I lived it. As an electrical engineering undergraduate I used both analog and digital computers. My first summer job was programming one of the few digital computers in Manhattan at the time, the IBM 704. In graduate school I wrote my dissertation on the relationship between analog and digital signal processing and my research for the next twenty years or so concentrated on digital signal processing: using computers to process sound and images in digital form.

What physical theory played—and continues to play—a key role in the revolution?

Quantum mechanics, without a doubt. The theory explains the essential nature of noise, which is the natural enemy of analog information; it makes possible the shrinkage and speedup of our electronics (Moore’s law); and it introduces the possibility of an entirely new kind of computer, the quantum computer, which can transcend the power of today’s conventional machines. Quantum mechanics shows that many aspects of the world are essentially discrete in nature, and the change from the classical physics of the nineteenth century to the quantum mechanics of the twentieth is mirrored in the development of our digital information machines.

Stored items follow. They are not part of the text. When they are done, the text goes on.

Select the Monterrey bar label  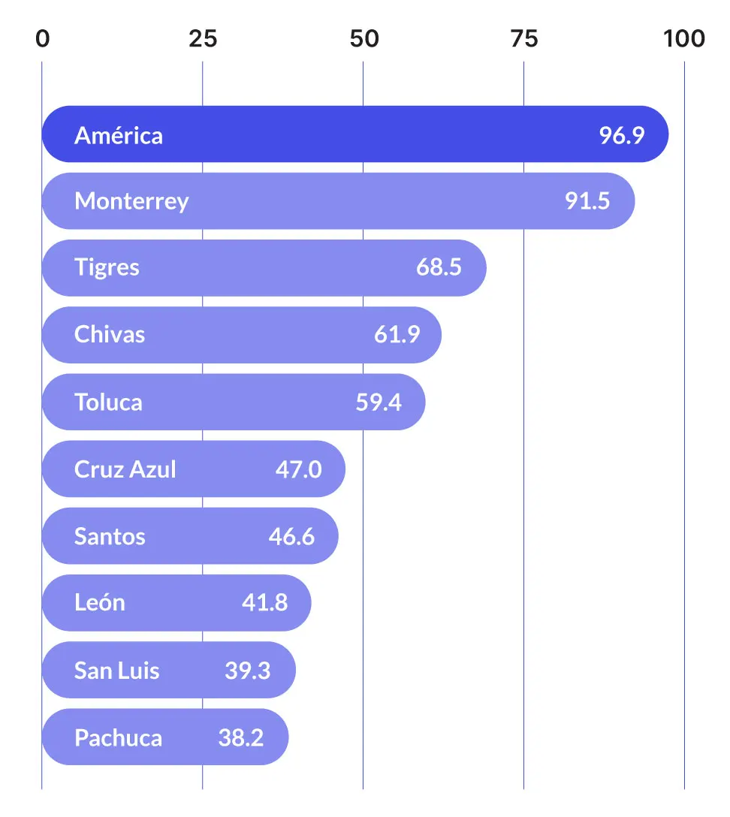(x=131, y=201)
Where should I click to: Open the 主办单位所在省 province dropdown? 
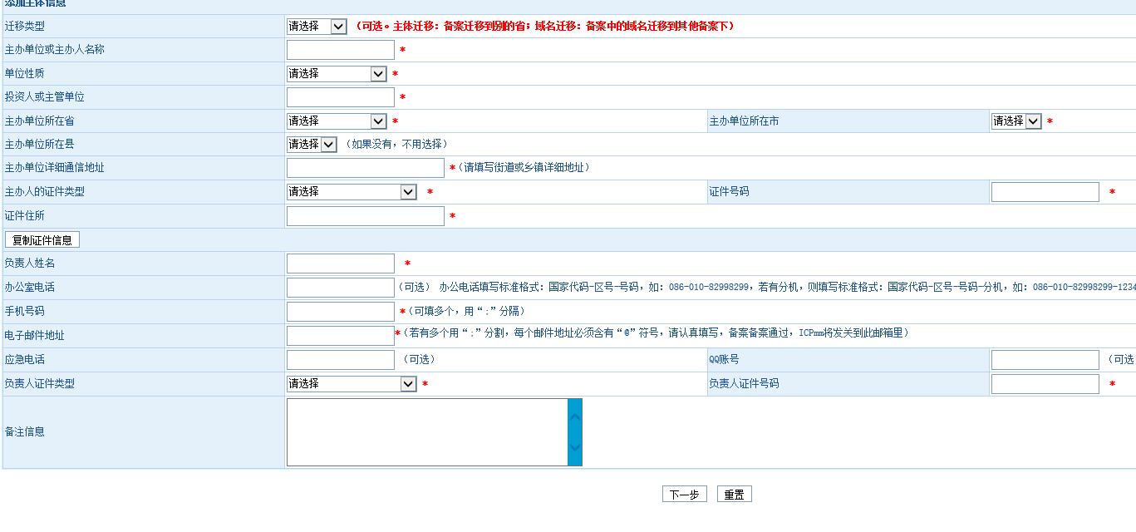[x=337, y=121]
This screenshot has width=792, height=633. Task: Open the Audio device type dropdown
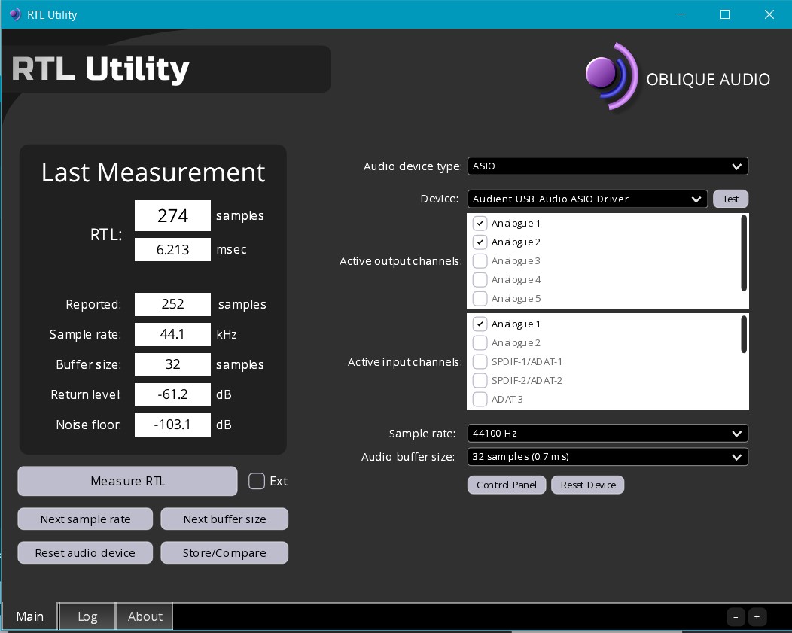click(608, 166)
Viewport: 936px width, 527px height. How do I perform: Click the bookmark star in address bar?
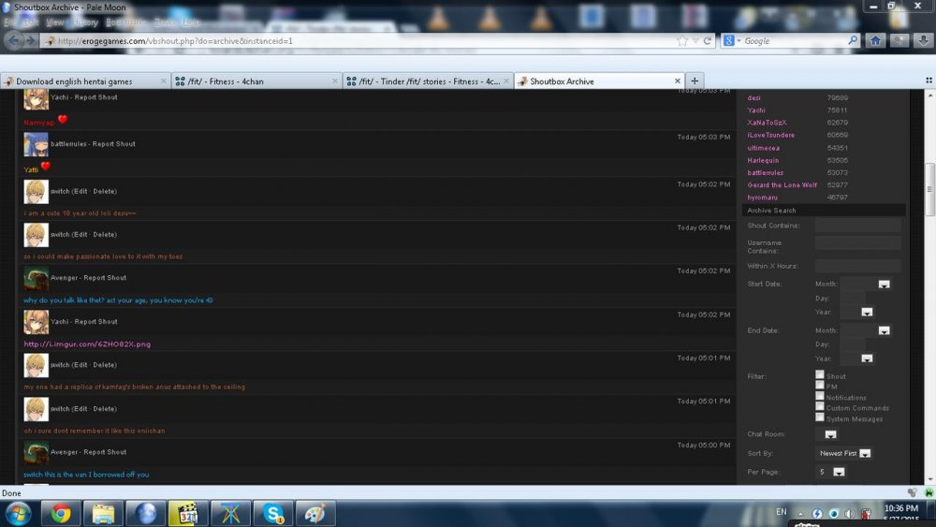(x=682, y=41)
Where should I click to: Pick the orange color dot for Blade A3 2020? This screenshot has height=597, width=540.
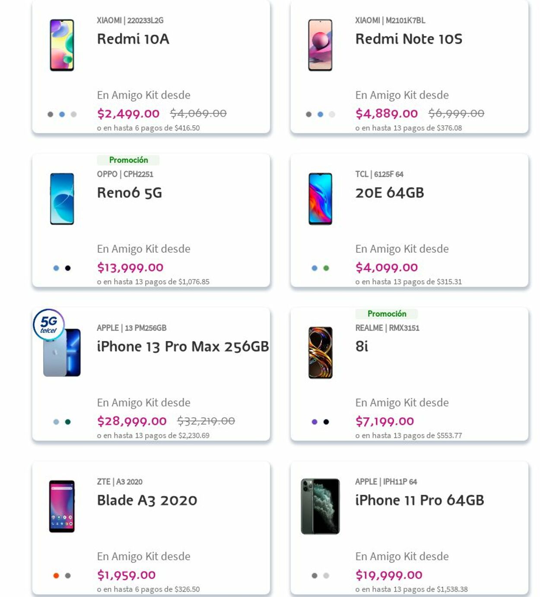coord(56,576)
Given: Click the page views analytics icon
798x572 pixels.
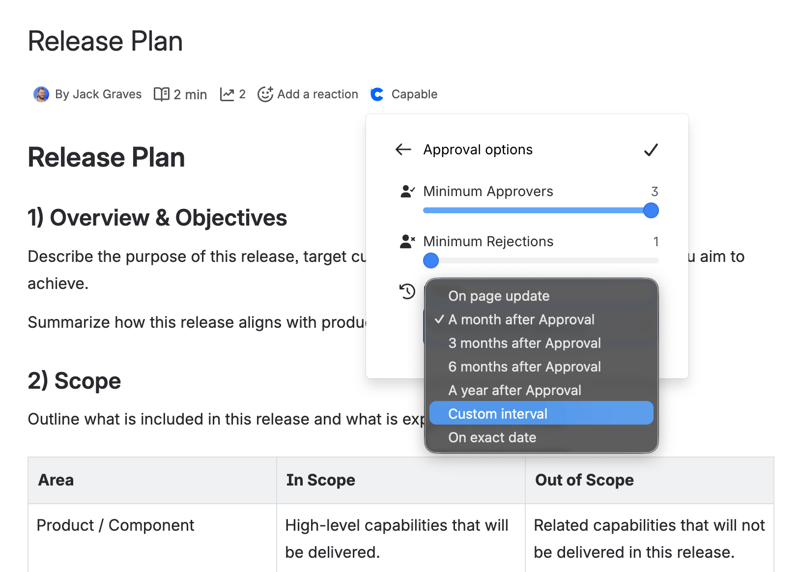Looking at the screenshot, I should [227, 94].
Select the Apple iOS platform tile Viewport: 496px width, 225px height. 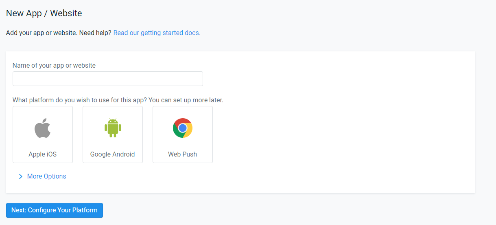(43, 135)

What mathematical theory plays a key role in understanding the limitations of computers?

Complexity theory and the idea of an intractable problem, as developed by computer scientists. This theme is explored in Part III, first in terms of analog computers, then using Alan Turing’s abstraction of digital computation, which we now call the Turing machine. This leads to the formulation of the most important open question of computer science, does P equal NP? If P equals NP it would mean that any problem where solutions can just be checked fast can be solved fast. This seems like asking a lot and, in fact, most computer scientists believe that P does not equal NP. Problems as hard as any in NP are called NP-complete. The point is that NP-complete problems, like the famous traveling problem, seem to be intrinsically difficult, and cracking any one of them cracks them all.  Their essential difficulty manifests itself, mysteriously, in many different ways in the analog and digital worlds, suggesting, perhaps, that there is an underlying physical law at work.

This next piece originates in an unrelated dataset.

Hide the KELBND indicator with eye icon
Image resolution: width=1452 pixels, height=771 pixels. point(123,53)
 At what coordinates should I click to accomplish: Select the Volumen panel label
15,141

What important open question about physics (not mathematics) speaks to the relative power of digital and analog computers?

The extended Church-Turing thesis states that any reasonable computer can be simulated efficiently by a Turing machine. Informally, it means that no computer, even if analog, is more powerful (in an appropriately defined way) than the bare-boned, step-by-step, one-tape Turing machine. The question is open, but many computer scientists believe it to be true. This line of reasoning leads to an important conclusion: if the extended Church-Turing thesis is true, and if P is not equal to NP (which is widely believed), then the digital computer is all we need—Nature is not hiding any computational magic in the analog world.

What does all this have to do with artificial intelligence (AI)?

The brain uses information in both analog and digital form, and some have even suggested that it uses quantum computing. So, the argument goes, perhaps the brain has some special powers that cannot be captured by ordinary computers.

What does philosopher David Chalmers call the hard problem?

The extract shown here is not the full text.